▶ **Prompt**: Once you reach the line with "272x177 pixels. At", transcribe it and every line after it to the end of the records, exactly, but not the pictures.

▶ **Data listing**:
[Start of section]

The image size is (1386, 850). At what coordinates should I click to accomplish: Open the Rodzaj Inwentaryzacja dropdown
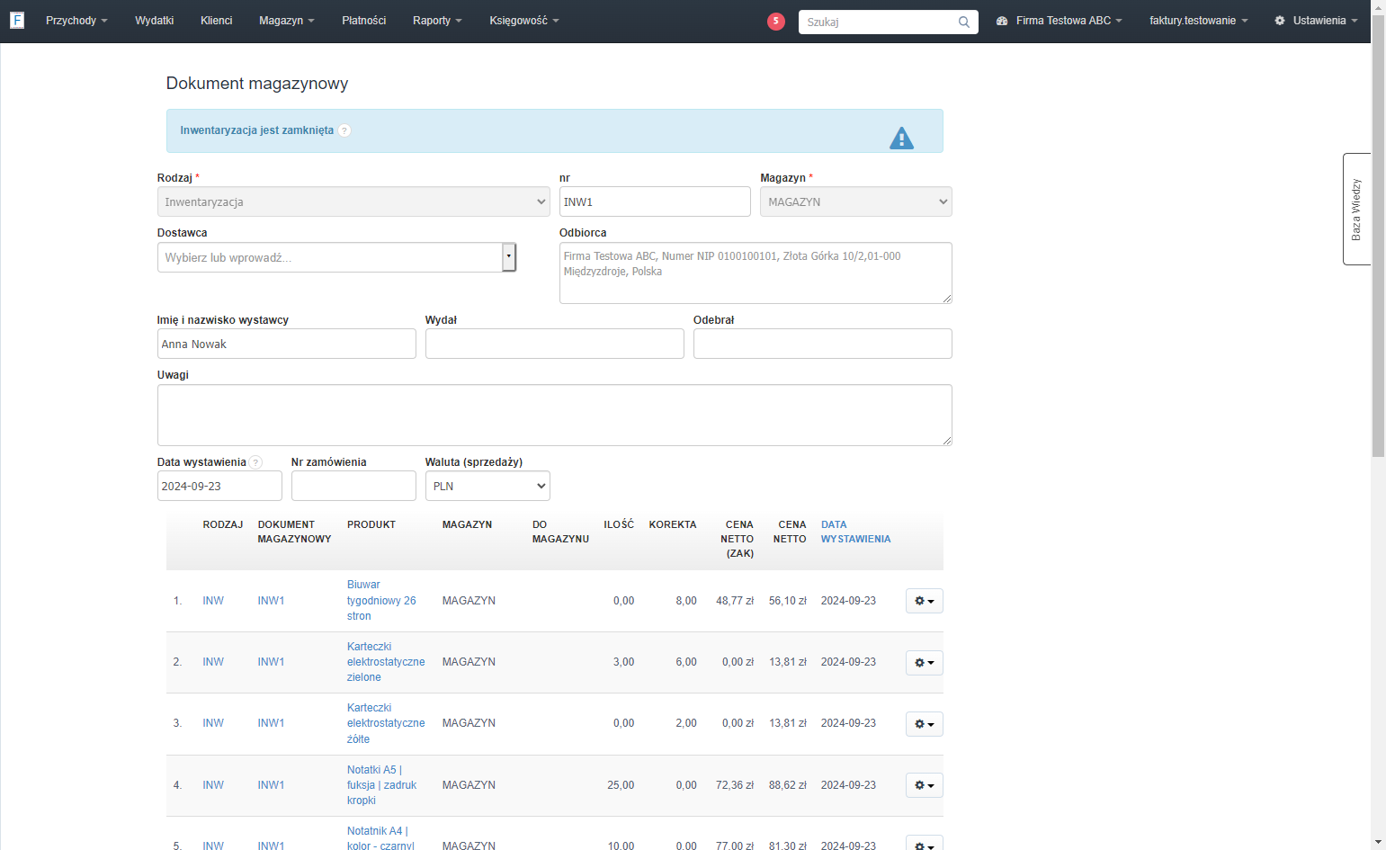point(353,201)
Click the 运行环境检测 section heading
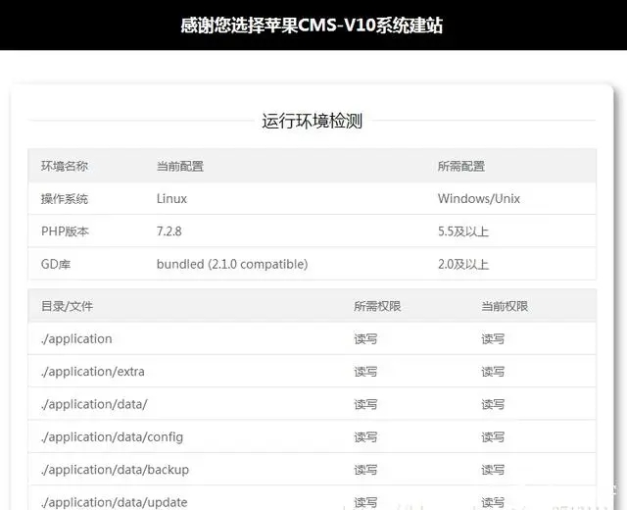The image size is (627, 510). tap(313, 121)
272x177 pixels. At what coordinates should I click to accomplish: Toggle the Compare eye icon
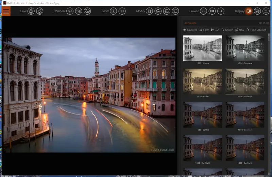coord(70,11)
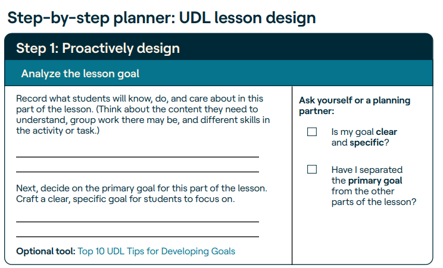Screen dimensions: 443x268
Task: Click the bold 'primary goal' text in the second checklist item
Action: (375, 181)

[End of section]

▶ **Answer to the problem**:
272x177 pixels. At what coordinates should I click to accomplish: Toggle the Compare eye icon
coord(70,11)
Screen dimensions: 443x268
Task: Click the bold 'primary goal' text in the second checklist item
Action: (375, 181)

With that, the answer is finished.